In summation, Law said, “We are here to celebrate the joining of many different agencies. It’s about the team.”

Multi-Disciplinary Teams consist of trained professionals from law enforcement, child protective services, prosecution, mental health services, medical professionals, victim advocacy services, and from a children’s advocacy center to conduct forensic interviews when there are concerns of possible abuse or when a child has witnessed violence against another person. Those professionals are trained in the State of Michigan Forensic Interview Protocol and remotely observed by representatives of the multidisciplinary teams agencies involved in the investigation.

Those teams are brought together with victims at a Child Advocacy Center. CACs are child-focused centers that coordinate the investigation prosecution and treatment of child abuse while helping abused children heal.
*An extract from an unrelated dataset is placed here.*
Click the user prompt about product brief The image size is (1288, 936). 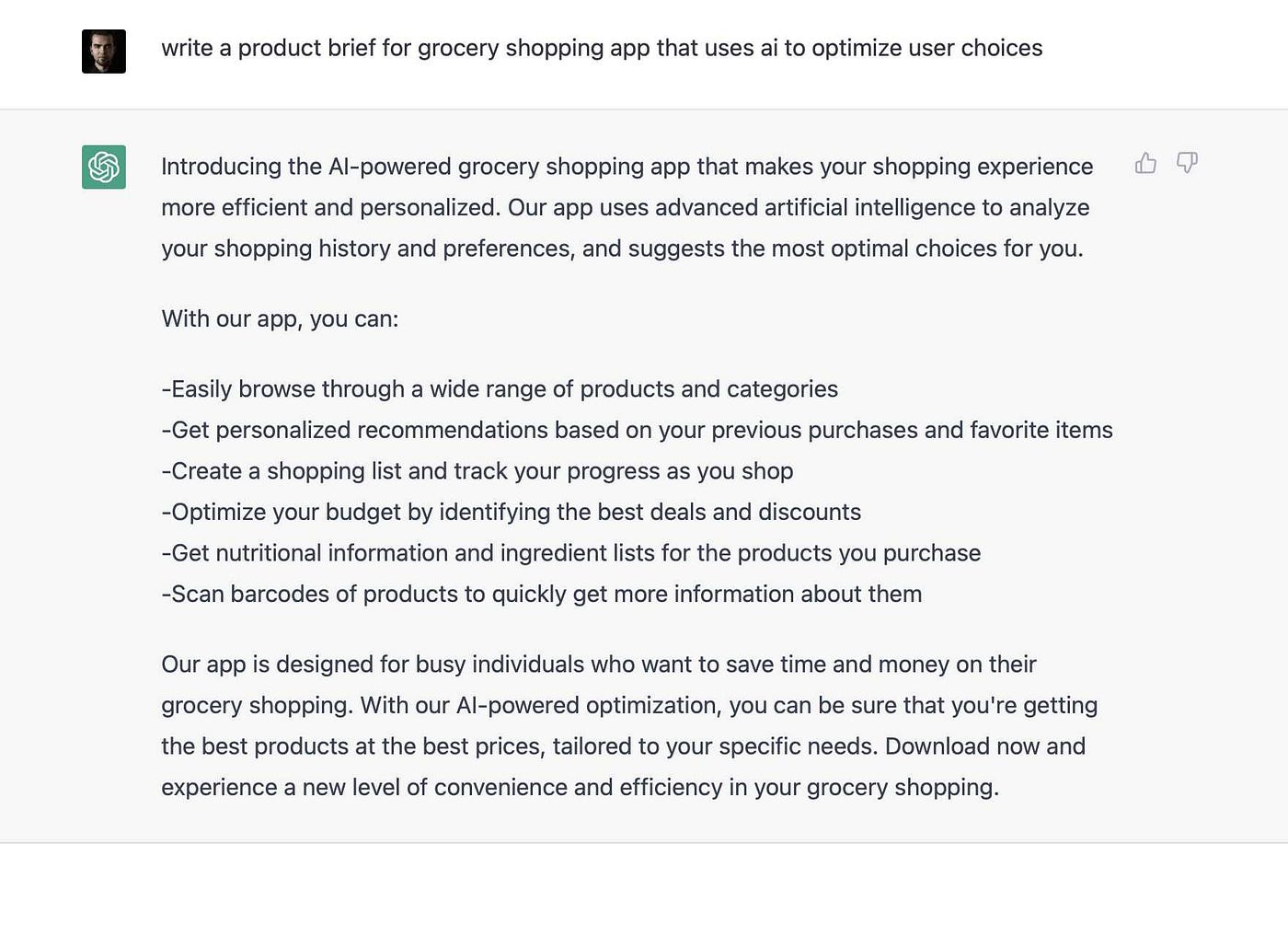pos(602,48)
CACs coordinate the investigation and intervention process by bringing together professionals and agencies as a multidisciplinary team to create a child-focused approach to child abuse cases. The location is designed to create a sense of safety and security for children.

Clare County Prosecutor Michelle Ambrozaitis said, “I have wanted to establish a multi-disciplinary team (MDT) and Child Advocacy Center (CAC) in Clare County for quite some time.  I recognized the need for a child friendly place where children could be interviewed and the need for all of the service providers (i.e. law enforcement, DHS, medical, and counseling services) to work collaboratively.  There were many times where I found out, sometimes too late, than another agency had information about a case that would have been beneficial to have during the prosecution.    So, I started the ball rolling and everyone else quickly jumped in to help make it a reality – without their participation and help we wouldn’t be where we are today because it really does take a team to make this a success.”
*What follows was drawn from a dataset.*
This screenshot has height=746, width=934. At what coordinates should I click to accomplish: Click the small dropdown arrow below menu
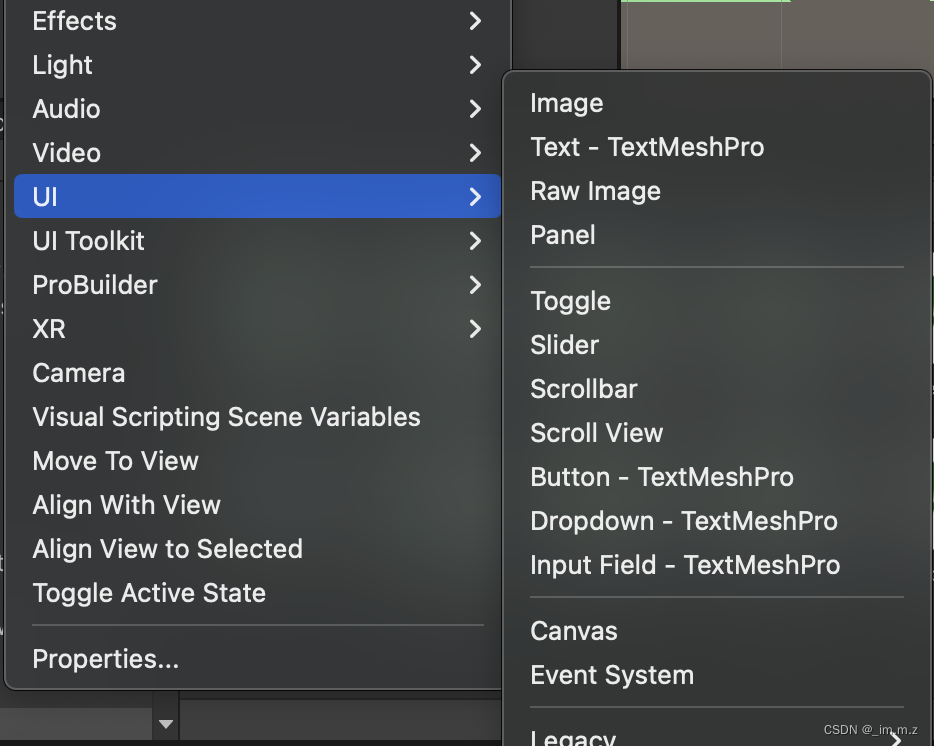166,724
She continued, “I met Bethany, [Bethany Law, Forensic Interview Specialist and Program Director] of the CAC, at an Annual CAC/MDT Conference in Traverse City about two years ago.  We talked about what I had hoped to accomplish in Clare County and exchanged numbers.  A couple months later I met with her and Karen [Karen Adams, Executive Director of the Northern Michigan Mobile CAC] about their idea for a mobile advocacy center and the need for a stable office space from which to run the business – it worked out that not only could we get them into a building here in Harrison for their offices but that we could also have our own center.  They now service both Clare and Gladwin counties at the CAC, but children from other counties may come here to be interviewed as well.”

The CAC is located in the red brick building directly east of the post office on Oak Street in Harrison.

Ambrozaitis said, “As the center grows they plan to add the mobile component and outfit an RV to be a mobile child advocacy center so that they can travel to northern counties that do not have child advocacy centers.  This will allow for the services to come to the child rather than the child having to travel long distances to be interviewed in an advocacy center.”